I am going to see my lawyer
John Golden has been very good at starting interesting discussions/debates on LinkedIn. One of his recent topics is: 360 degree assessments – are you aware of any lawsuits in the past against an organization for using them for personnel decisions (including using them for promotions, compensation, etc.)? I have been searching for an answer to that question for a long time as well, and, so far, no one has been able to come up with a citation in the LinkedIn exchange.
Since no one has been able to adequately answer John’s question (including me), the discussion quickly evolved into other topics. The first of which is the seemingly eternal debate over the proper use of 360 data, usually described as “development only vs. appraisal (or decision making).” I am going to put that topic “on hold” for my next blog, “There is no such thing as ‘development only.’”
Another major theme that emerged was that of the “validity” of 360 feedback, and that is what I would like to focus on here. Let me note here that I have considerable experience with the “I” side of I/O Psychology, with responsibility for selection systems at two major companies. I also have considerable experience in the design and delivery of assessment centers. I consider 360 feedback as being a form of assessment, and the notion of “validity” (and associated measurement issues) is always on my mind. (As always, that doesn’t mean I am always right.)
So what is “validity?” If we go back a ways, we see definitions like this:
“… a measuring instrument is valid if it does what it is intended to do.” (Nunnally, 1978)
This traditional emphasis on the “instrument” has been a central premise in I/O Psychology and part of the “I” tradition in assessment. It is only natural that practitioners with that background would be drawn to the instrument as the means to define and determine the validity of data used to make decisions.
When we consider the universe of assessments that are used in the realm of talent management, 360 Feedback is much more similar to assessment centers than other assessments that use instruments that are commonly validated (e.g., skill inventories, personality tests, biodata inventories). One of the major common elements of assessment centers and 360 processes is that the data is not generated by the focal person but by others. This creates a totally different requirement for establishing validity.
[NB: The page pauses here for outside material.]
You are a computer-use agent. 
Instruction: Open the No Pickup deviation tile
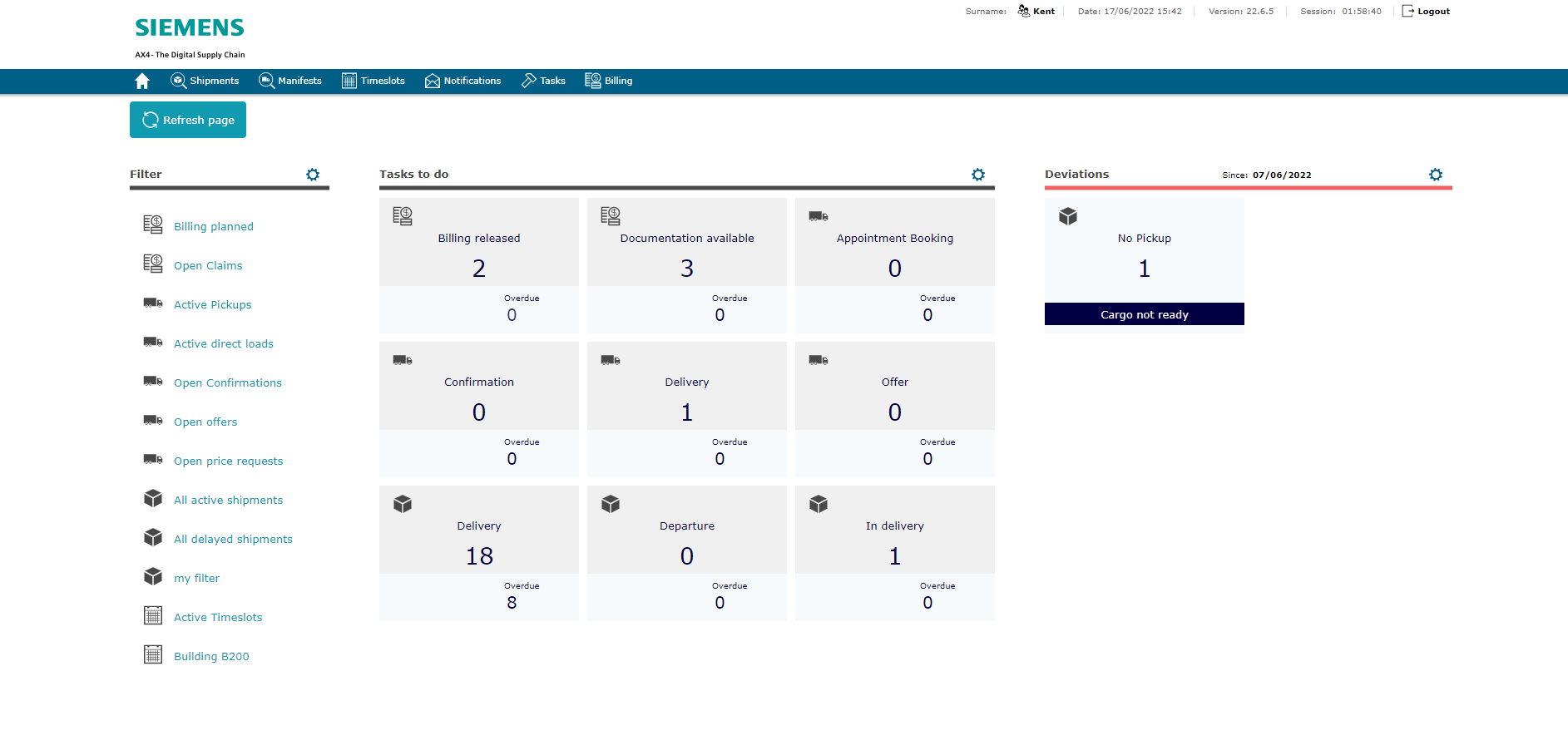pyautogui.click(x=1145, y=250)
There are also significant differences between 360’s and assessment centers. The core methodology in assessment centers is the simulation where an “instrument” is not used in the same sense as a 360. (Assessment centers may use instruments to supplement the simulation data.) So 360’s require the symbiotic effectiveness of an instrument (questionnaire) and the user (rater).
As for raters, in assessment centers have the advantages of trained, committed raters (often psychologists) in a controlled setting. 360’s, unfortunately, rarely have many, if any, of those features. This is a major opportunity area for 360’s to improve the capabilities of raters.
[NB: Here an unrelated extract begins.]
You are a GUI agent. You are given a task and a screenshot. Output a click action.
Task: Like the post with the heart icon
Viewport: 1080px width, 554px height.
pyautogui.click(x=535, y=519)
Some of us would, therefore, contend that a definition of “validity” in the context of 360’s has to go far beyond the focus on the instrument and consider a systems view. In Bracken, Timmreck, Fleenor and Summers (2001), we propose this definition:
Sustained, observed improvement in behaviors valued by the organization.
I also plan to have a blog on, “Is your 360 valid?” at a later date.
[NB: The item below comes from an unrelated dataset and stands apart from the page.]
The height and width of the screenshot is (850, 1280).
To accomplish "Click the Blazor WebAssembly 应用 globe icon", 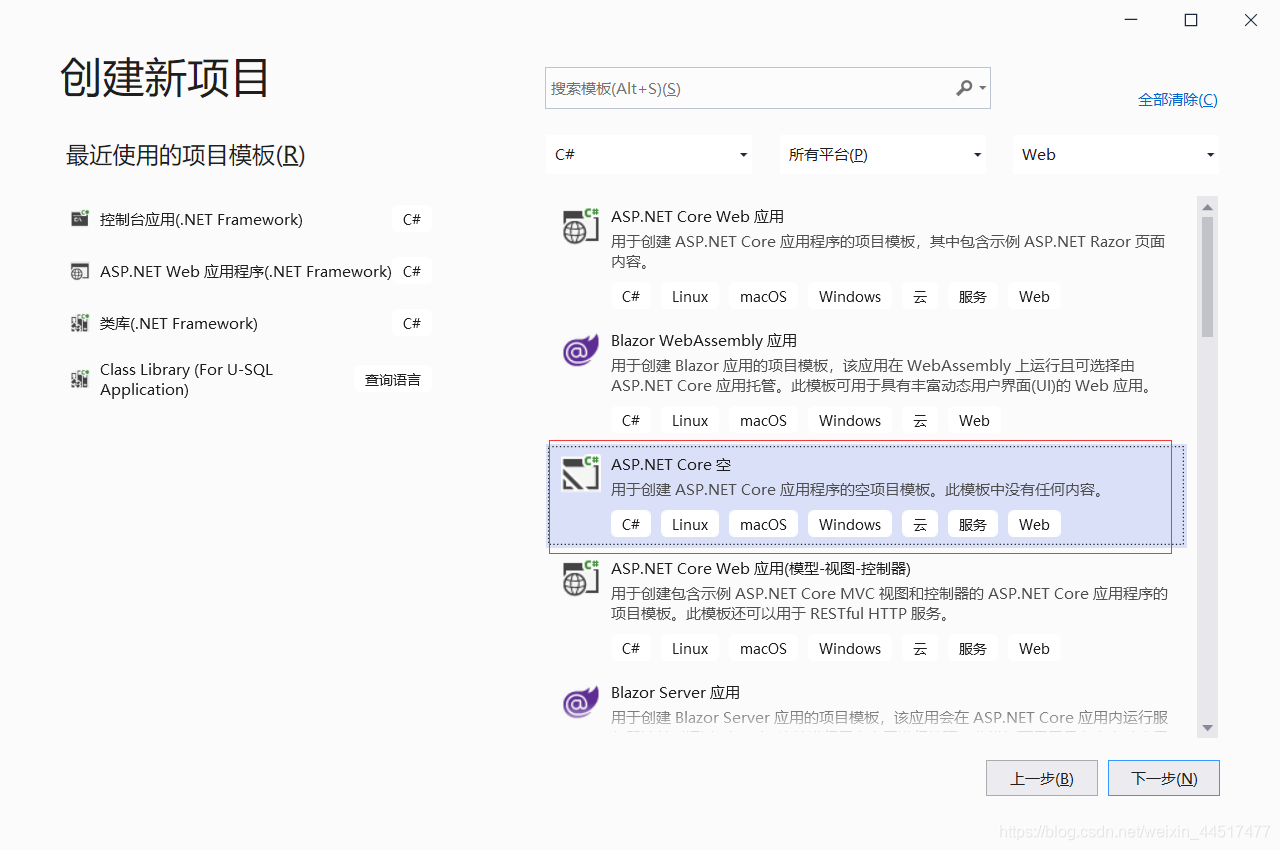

Given that background, I have taken the liberty to excise a few quotes (in italics) from Golden’s LinkedIn discussion, and will offer some observations. (I will leave them unattributed, but they are not anonymous in LinkedIn if you are that interested in the source.)
“I have seen very few organizations that have actually spent the time and money to do a thorough job analysis and then derive the competencies that are aligned with performance in their organization.”
It is difficult to say how prevalent this type of alignment (or lack thereof) there is, but I see many organizations building leadership competency models that serve as the basis for their 360 content.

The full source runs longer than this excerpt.